Three of their four daughters married in Salzburg while their parents were still alive: Veronika and Anna married the brothers Adolf and Bernhard Mamma, and Bertha married the eight years younger Hermann Kohn in June 1911. Hermann Kohn had been the cantor of the Salzburg synagogue since 1907, the same year that Rabbi Dr. Adolf ALTMANN had come to Salzburg. The Kohns attempt to set up a kosher restaurant to serve Salzburg’s Jewish residents and visitors was opposed by the city’s Antisemitic restaurant owners’ association and at first the city authorities refused to give them a license. But when the Kohns appealed the decision to higher authorities in Vienna the Antisemites in the city of Salzburg were overruled and on January 3, 1912 Hermann Kohn was awarded a restaurant license. From then on he and his wife Bertha operated a modest restaurant on the ground floor of 10 Haydnstraße, not far from the »Faber- and Heller-houses« where there were about 24 Jewish families. The Kohns, who remained childless, lived in a »Faber-house« at first and after 1917 they lived on the first floor at 14 Wolf-Dietrich-Straße 14, near both the restaurant and the synagogue on the Lasserstraße that had been built in 1901.

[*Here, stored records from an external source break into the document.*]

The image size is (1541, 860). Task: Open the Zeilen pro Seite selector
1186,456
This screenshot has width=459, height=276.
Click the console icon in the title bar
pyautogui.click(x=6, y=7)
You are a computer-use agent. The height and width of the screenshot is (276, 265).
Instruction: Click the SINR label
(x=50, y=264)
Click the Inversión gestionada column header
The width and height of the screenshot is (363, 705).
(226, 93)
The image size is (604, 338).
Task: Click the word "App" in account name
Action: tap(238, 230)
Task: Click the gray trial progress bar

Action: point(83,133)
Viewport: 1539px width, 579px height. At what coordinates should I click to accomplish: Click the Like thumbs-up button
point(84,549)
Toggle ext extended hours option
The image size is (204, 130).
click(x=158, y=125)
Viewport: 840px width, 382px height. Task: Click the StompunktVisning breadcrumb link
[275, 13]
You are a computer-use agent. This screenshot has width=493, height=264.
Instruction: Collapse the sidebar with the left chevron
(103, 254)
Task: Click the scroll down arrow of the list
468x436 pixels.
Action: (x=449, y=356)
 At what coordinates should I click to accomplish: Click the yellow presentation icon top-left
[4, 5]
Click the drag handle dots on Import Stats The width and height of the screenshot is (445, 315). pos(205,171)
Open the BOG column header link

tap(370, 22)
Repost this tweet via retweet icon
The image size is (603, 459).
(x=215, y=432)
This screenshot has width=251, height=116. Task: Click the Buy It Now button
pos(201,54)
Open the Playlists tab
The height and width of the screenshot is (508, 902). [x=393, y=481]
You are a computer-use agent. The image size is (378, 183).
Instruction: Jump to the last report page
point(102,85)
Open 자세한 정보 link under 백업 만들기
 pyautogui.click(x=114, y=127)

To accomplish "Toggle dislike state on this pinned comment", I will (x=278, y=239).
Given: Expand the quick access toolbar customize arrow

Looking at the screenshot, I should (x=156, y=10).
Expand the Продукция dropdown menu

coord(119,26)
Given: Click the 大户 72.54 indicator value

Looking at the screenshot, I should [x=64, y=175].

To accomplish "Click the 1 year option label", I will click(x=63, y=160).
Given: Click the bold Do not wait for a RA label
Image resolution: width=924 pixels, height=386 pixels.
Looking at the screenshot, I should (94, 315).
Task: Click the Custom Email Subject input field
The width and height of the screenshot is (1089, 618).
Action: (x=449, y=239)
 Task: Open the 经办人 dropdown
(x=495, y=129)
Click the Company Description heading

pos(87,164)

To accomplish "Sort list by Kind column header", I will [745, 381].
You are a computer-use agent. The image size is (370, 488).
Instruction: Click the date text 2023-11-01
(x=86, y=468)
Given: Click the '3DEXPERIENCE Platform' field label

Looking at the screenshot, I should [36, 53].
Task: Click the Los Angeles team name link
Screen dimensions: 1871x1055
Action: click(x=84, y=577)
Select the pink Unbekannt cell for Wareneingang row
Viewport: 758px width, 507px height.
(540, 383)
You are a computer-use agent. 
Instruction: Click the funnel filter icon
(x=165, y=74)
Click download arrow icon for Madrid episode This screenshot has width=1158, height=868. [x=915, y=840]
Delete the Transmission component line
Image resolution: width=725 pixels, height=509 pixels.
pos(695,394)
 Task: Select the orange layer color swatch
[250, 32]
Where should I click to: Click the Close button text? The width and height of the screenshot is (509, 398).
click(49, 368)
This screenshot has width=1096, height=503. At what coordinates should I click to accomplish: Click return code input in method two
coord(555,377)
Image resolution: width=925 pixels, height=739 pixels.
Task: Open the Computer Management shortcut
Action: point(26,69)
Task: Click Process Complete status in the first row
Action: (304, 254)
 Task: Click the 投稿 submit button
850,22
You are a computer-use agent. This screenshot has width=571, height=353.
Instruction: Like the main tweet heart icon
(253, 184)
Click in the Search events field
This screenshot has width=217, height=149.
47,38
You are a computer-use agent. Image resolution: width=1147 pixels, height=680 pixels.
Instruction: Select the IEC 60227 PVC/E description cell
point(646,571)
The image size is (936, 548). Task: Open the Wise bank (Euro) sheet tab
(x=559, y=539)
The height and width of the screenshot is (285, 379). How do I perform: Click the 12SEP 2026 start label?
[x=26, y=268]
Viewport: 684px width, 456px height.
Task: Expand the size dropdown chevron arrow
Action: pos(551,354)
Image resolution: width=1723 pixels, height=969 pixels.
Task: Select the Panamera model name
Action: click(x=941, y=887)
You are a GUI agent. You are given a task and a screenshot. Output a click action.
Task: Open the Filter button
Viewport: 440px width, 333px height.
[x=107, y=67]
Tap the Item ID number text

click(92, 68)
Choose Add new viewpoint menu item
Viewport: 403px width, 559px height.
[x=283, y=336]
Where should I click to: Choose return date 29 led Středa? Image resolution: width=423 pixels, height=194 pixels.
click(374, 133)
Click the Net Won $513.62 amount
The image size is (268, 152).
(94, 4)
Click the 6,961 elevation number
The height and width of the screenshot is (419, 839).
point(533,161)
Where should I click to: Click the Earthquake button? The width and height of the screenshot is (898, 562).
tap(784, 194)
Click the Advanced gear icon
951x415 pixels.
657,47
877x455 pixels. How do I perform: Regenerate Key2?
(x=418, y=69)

The synagogue where Hermann Kohn sang as cantor for more than three decades was attacked and badly damaged by Nazi storm troopers during the night of November 9-10, 1938. The Kohns, who had been forced to close their kosher restaurant before the night of the pogrom, were expelled from Salzburg in November 1938 — according to the police registration files to Kanitz (Kanice) in Moravia [it was part of independent Czechoslovakia at that time, but in March 1939 it was taken over by Nazi Germany and became part of the so-called »Reich Protectorate of Bohemia and Moravia«]. The Shoah-databank of Yad Vashem reports that the 59 year old Hermann Kohn was deported from Trebitsch (Třebíč) in Moravia to the Theresienstadt concentration camp on May 22, 1942 — and that three days later he was sent on to the Majdanek extermination camp where he was murdered. The databank of Austrian victims at the Documentary Archive of the Austrian Resistance (DÖW) has no record of Hermann Kohn — who had been born in Aspern an der Donau in 1882 and whose wonderful singing voice was well remembered by survivors of the Shoah from Salzburg.
The fate of his wife Bertha remains unclear. A woman with that name and a supposed birth date of August 26, 1872 was in the same transport to Theresienstadt as Hermann Kohn and was sent to the Treblinka extermination camp — she may have been Hermann’s wife, but it isn’t certain. What is certain is that two of Bertha Kohn’s Gmunden born sisters, Josefine Reis and Veronika Mamma, were murdered in Treblinka along with Veronika’s husband Adolf Mamma. Rosa Hechinger, a daughter of the Mamma couple who had been born in Salzburg on December 12, 1899, had lived and gotten married in Munich before she became a patient at the Eglfing-Haar Sanatorium and she had already been murdered on November 30, 1940.
We also know that Bertha Kohn’s younger brother Bruno was able to flee to the United States. He lived in Chicago and died in August 1963.